There's dynamic patient monitoring. And so the system is more integrated with the linear accelerator. And so users can select either surface triggered X-rays, monitoring unit triggered X-rays, or gantry angle triggered X-rays and the system can flow more naturally while the patient's on the table.
And so here's just a brief comparison of the two. So we have the system on the left, which has ExacTrac, which certainly is an efficient and accurate system. We've used it for over eight years in our spinal SBRT cases. We still do get CT verification to confirm that there is no rotational error and our intra-fraction monitoring is done with these snapshots between gantry angles, as we're doing step and shoot IMRT.
The next generation has the potential of improving the IGRT workflow. This all has to be verified, but it's likely to be just as efficient, at least as efficient and accurate. There'll be a question of whether we need to get CT verification afterwards as the imaging might render that needless, and then the intra-fraction monitoring might be an area where we'll be able to have an advance here with the 4D thermal camera and Dynamic X-ray monitoring.

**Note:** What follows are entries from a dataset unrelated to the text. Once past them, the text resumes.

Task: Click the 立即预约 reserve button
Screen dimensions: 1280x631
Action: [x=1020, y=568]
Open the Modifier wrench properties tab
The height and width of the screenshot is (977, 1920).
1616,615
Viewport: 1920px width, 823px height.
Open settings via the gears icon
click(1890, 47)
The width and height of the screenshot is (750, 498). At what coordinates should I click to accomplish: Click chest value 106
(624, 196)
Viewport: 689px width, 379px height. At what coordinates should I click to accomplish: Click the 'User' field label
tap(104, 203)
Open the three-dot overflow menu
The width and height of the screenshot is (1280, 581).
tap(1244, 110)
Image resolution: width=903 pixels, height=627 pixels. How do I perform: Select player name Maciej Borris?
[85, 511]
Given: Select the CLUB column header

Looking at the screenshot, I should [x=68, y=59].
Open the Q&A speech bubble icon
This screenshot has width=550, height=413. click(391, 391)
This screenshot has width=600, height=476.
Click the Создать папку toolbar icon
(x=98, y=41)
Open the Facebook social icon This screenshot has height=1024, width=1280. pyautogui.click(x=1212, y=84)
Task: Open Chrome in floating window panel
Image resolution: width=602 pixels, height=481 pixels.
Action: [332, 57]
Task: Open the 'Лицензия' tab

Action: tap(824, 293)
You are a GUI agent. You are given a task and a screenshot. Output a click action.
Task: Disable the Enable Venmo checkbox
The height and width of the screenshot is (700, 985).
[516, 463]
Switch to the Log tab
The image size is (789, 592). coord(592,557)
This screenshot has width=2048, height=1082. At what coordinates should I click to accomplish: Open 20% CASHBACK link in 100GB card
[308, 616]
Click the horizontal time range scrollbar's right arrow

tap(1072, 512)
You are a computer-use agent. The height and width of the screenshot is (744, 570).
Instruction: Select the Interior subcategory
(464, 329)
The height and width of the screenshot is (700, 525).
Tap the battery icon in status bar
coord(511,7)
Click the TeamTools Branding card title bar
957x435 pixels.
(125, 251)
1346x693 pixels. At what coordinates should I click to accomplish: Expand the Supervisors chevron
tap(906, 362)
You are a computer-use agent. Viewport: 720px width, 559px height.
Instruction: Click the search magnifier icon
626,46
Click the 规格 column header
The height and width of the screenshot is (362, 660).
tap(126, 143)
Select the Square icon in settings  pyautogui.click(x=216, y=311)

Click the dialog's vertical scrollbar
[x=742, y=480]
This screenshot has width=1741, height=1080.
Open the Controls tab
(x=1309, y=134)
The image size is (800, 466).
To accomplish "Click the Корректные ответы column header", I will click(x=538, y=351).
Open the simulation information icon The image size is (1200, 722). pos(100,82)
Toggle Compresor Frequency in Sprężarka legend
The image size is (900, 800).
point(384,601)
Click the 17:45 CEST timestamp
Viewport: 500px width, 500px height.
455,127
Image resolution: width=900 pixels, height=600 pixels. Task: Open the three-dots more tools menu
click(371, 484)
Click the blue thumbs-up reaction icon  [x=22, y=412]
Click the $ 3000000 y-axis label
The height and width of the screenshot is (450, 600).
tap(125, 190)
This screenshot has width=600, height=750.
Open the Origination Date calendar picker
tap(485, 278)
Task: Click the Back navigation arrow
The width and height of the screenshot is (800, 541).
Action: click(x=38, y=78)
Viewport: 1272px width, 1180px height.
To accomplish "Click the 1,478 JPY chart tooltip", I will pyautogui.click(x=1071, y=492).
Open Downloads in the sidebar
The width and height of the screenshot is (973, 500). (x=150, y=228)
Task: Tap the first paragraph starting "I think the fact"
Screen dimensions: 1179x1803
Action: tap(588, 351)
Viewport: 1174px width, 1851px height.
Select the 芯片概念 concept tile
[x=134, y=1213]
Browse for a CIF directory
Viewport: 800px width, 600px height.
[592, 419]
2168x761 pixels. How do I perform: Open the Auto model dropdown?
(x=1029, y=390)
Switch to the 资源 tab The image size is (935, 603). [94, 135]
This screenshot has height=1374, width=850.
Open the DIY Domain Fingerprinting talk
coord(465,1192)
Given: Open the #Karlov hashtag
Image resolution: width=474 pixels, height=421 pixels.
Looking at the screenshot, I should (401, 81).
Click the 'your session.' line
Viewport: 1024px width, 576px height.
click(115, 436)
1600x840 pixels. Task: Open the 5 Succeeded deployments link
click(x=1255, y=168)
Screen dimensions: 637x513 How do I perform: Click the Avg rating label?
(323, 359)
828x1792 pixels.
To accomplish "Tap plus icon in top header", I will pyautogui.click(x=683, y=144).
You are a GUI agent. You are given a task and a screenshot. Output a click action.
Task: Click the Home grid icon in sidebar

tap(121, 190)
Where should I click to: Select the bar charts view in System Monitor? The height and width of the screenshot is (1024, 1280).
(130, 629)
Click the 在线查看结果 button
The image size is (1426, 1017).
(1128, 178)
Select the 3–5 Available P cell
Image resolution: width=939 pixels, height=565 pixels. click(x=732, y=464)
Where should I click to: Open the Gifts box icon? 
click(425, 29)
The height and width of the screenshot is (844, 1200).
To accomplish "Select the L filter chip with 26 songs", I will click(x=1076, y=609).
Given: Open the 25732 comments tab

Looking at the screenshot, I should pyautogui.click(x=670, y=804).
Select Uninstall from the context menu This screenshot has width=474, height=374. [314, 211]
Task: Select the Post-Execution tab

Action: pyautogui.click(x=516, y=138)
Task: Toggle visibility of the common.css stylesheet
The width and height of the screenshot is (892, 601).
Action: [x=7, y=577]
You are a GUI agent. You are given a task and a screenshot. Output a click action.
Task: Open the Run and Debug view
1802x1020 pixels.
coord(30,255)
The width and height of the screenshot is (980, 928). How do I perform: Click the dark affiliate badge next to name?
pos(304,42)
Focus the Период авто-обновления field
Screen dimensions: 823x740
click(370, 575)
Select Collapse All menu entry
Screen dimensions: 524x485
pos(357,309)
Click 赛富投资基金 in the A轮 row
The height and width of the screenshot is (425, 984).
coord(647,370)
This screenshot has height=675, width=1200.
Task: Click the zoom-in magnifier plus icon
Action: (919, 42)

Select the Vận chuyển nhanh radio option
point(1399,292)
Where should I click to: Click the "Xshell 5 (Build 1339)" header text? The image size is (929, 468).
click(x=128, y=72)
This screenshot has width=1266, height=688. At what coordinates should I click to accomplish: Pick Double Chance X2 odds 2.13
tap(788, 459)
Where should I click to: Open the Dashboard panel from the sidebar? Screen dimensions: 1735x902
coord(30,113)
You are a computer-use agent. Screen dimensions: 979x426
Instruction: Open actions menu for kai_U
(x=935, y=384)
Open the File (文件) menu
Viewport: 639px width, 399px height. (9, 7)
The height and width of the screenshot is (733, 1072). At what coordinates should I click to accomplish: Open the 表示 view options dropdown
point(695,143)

So in summary, at MD Anderson, we've treated hundreds of SSRS patients with ExacTrac-based image guidance within the setting of single fraction treatment and no PRV or PTV use. And this sub-millimeter accuracy allows for optimal GTV dosing which is very important for minimizing likelihood of local failure. And at the same time, it allows for minimal risk to the critical neural structures. And next generation technology has the potential for allowing real-time motion monitoring further reducing the risk of toxicity. So thank you for your time.